Q&A: Dealing with a Verbally-Abusive Neighbor

Q&A: Dealing with a Verbally-Abusive Neighbor

Q. A unit owner is using really foul language at some other owners continually. He goes as far as telling them they should fall down the stairs and die. The association has been notified many times and says they can’t do anything. The rules and regulations state no owner can create disturbances and interfere with other owners’ rights. He continues to break rules. The victims don’t even talk to him and he starts with the filthy language. What steps could be taken?

                                 —Nervous and Upset

A. According to attorney Hubert Cutolo of the Manalapan firm Cutolo Barros LLC.  “When management is notified of the offending conduct, a letter may be issued from management to the offending unit owner requesting that the offensive conduct cease.  The letter should describe the conduct and explain why it is in violation of the community’s rules and regulations.  Further, it should explain that failure to comply has consequences such as being subject to fines or suspension of rights, if applicable.  It is important that management keep a log of the type of offending behavior, the dates/times, and identify each complaining unit owner.  The main purpose of the log is to document all incidents for purposes of imposing fines or other sanctions.  The log should also indicate what actions that management or the board has taken in response to the offending conduct.

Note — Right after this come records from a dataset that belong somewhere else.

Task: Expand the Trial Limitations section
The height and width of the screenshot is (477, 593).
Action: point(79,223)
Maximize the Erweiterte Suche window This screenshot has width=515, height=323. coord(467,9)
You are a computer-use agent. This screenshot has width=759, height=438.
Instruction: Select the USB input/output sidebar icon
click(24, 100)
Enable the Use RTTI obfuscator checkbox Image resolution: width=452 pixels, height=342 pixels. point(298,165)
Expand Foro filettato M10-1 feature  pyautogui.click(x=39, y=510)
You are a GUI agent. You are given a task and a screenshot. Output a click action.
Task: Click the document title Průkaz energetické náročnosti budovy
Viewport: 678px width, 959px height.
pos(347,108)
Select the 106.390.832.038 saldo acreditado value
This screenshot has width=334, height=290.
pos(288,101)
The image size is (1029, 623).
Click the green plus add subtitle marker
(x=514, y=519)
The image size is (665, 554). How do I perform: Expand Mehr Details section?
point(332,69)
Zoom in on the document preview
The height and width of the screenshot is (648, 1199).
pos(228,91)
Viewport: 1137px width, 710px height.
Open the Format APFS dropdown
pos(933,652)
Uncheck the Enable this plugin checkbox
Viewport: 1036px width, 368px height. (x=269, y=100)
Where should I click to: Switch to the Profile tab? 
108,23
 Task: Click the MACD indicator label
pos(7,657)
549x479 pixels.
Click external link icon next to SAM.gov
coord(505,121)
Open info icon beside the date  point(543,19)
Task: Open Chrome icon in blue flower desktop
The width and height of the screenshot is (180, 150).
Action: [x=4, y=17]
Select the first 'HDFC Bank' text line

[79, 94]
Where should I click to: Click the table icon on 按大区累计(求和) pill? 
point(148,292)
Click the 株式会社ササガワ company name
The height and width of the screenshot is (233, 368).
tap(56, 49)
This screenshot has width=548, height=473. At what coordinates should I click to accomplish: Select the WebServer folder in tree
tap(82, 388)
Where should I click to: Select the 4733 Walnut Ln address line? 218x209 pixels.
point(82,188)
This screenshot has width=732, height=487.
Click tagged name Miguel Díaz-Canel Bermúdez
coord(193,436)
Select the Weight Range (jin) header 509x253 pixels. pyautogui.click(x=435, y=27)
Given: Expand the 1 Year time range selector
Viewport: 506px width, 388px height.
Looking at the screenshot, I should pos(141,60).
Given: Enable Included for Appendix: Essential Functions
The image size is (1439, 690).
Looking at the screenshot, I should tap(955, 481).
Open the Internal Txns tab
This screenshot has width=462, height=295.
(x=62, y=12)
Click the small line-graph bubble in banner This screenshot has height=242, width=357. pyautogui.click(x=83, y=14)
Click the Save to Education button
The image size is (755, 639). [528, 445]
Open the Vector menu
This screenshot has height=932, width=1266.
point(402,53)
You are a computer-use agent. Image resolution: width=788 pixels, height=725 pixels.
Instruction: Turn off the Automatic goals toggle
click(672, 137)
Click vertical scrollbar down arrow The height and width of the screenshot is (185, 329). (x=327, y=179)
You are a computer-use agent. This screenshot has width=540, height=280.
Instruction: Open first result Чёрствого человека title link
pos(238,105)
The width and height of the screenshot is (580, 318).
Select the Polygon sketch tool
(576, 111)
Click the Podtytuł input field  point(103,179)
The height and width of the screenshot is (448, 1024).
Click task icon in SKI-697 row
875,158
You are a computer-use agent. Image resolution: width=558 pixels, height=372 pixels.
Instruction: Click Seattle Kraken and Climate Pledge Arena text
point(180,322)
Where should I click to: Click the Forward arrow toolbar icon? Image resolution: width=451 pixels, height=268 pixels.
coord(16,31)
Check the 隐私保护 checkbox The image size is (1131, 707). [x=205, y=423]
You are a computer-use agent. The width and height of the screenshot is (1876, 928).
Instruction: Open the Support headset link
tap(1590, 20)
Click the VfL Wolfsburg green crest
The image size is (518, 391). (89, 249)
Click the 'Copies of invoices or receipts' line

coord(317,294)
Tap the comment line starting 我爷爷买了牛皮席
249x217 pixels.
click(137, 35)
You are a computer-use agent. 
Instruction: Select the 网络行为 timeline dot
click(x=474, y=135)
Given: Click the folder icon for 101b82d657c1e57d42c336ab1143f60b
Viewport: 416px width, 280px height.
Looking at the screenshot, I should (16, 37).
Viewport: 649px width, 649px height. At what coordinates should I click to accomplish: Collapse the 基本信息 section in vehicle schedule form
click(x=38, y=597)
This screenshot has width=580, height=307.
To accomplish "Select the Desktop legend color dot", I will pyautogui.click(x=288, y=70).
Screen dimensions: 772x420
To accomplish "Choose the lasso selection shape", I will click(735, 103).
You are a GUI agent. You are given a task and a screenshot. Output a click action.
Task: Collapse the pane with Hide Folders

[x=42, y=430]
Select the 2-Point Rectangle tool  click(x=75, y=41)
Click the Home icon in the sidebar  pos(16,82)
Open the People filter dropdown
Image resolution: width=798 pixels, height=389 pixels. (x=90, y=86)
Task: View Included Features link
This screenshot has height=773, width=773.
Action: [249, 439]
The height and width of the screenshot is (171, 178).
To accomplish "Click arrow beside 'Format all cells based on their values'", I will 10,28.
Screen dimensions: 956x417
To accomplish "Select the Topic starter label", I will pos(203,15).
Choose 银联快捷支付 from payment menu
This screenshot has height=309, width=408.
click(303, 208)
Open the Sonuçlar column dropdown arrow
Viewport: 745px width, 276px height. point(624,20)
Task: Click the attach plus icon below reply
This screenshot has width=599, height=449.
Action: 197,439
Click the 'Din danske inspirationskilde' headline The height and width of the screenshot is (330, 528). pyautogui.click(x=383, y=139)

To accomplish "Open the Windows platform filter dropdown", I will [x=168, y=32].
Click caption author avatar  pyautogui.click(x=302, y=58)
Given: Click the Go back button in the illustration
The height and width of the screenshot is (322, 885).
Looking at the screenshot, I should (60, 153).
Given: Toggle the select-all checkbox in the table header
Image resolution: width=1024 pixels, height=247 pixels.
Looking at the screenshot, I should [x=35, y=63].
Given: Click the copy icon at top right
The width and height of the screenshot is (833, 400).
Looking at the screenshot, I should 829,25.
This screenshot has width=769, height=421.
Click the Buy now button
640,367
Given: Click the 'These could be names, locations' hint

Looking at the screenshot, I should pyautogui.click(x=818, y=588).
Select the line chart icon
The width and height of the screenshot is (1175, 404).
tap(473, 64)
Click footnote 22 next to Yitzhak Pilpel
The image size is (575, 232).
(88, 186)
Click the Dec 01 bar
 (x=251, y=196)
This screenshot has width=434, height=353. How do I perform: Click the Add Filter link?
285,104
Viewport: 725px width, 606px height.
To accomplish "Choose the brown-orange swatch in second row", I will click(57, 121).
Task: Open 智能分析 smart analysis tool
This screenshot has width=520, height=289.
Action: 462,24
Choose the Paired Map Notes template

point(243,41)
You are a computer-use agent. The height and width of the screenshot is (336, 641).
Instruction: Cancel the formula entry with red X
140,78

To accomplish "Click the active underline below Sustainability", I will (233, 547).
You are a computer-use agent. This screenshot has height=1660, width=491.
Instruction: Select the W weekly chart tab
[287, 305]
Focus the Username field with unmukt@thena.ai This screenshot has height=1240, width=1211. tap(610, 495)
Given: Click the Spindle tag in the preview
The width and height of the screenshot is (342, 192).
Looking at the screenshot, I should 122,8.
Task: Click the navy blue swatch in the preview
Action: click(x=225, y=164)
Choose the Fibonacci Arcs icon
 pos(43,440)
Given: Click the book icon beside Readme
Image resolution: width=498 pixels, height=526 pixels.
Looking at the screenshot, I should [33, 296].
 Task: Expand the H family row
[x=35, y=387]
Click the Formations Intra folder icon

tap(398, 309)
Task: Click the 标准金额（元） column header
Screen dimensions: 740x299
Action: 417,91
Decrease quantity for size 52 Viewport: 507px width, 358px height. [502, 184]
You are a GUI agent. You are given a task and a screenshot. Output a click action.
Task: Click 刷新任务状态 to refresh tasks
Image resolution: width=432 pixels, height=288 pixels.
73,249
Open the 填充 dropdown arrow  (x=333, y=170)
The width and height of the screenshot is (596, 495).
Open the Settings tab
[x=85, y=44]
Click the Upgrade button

“If the letter from management fails to stop the offending conduct, then management may levy fines against the offending unit owner’s account and/or suspend the rights of the offending unit owner if there is a resolution and rule and regulation concerning unit owner conduct.  Should those sanctions fail to curb the offending conduct then management should contact the community’s counsel for assistance.  Counsel may send a cease and desist letter to the offending unit owner advising that the conduct may constitute harassment and the victim(s) may file charges against him/her if the offending conduct is not abated. 

“It bears emphasis that the community’s counsel does not represent the individual unit owner.  If further action must be taken on behalf of the victim(s) (e.g. filing harassment charges or obtaining a civil restraining order) then the victim(s) should retain their own counsel.”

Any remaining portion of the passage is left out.